I hate it when that happens. And I hate it when the American public starts drawing itself into camps, drawing a line down the middle of the country and squaring off. I mean, I get it: these are important issues. People care a great deal about what happens here. They are, you might say, passionate about it.
So now, a word about passion.
“Man is only great when he acts from passion.” Benjamin Disraeli said it, and it’s fitting that we quote the former British Prime Minister because he was so passionate that he resorted to duels to sort out political disputes.
From the looks of things, everyone is trying to be Disraeli-great lately, because it’s getting all angry outside when anyone talks about the shutdown, the default, the budget, and whatever. What’s not so great is that they’re not debating the actual merits of any one proposal; no, they’re flinging manure at each other. It’s not that his thoughts on the budget are misinformed; no, he’s a racist because he wants to cut benefits. It’s not that her desire to expand health care is shortsighted; no, she’s a lazy commie.

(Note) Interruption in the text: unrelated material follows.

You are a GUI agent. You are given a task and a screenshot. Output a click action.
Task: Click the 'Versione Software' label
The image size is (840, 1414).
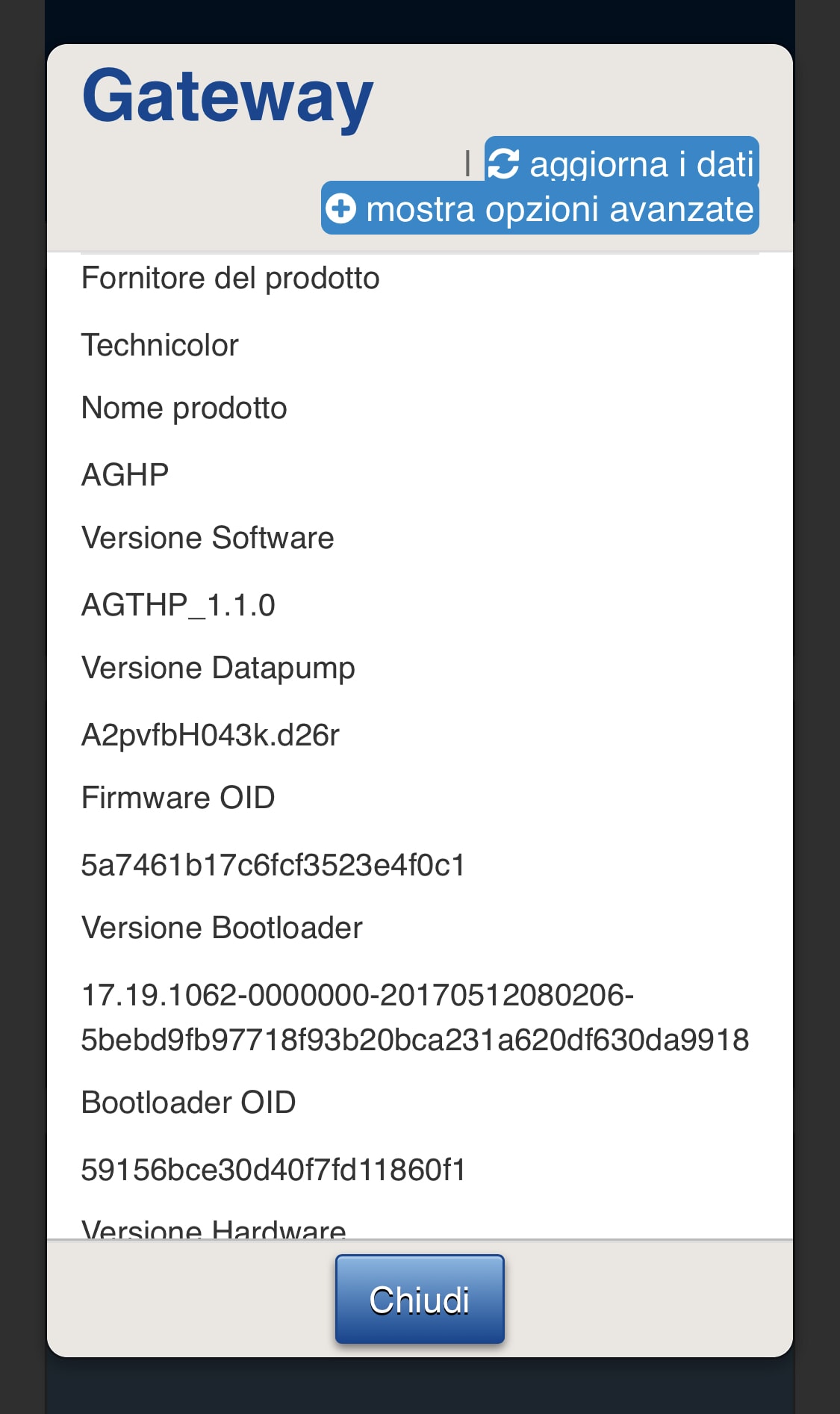click(208, 539)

We’re all doing it, not just those bone headed legislators dancing us ever closer to the brink of The Pit of Financial Ruin. We’re the ones screaming on Facebook that The Other Side is lazy, stupid, or selfish, or racist, or greedy. We’re the Internet’s own Commentariat, turning every website comments page, even the ones for comic strips, into a roadhouse brawl that threatens to spill out onto the street.
This is not great.
What would be great?
I’m glad you asked! If you are indeed so passionate about a topic that you fervently believe everyone should believe the same way as you, try being something called “persuasive” for a change.
So if I don’t agree with your opinion on say, the debt ceiling, you might try acknowledging my intellect (I have, after all, managed to survive thus far even if I’m dim-witted enough to hold a differing opinion) and appeal to that intellect with facts. If I still dare to voice a different outlook even after hearing your impassioned presentation, you might question the strength of your presentation before you questioned my sanity, intelligence, and parentage, or labeled me as “uncaring” or “unprincipled.”
“Persuasive” arguing means that at no time in this example would you slap a label on me or sling mud, because doing so pretty much guarantees that I will never want to agree with something you believe in. Leading with something offensive tells me that you’re not interested in changing my mind; you’re interested in calling names. That issue you’re so passionate about? It’s clearly just an excuse to be obnoxious, and then we all wind up huddled around a trash can fire, fighting over road kill coyote.
Then we’ll have to turn back to the gun-toting Disraeli, who left us with this: “How much easier it is to be critical than to be correct?”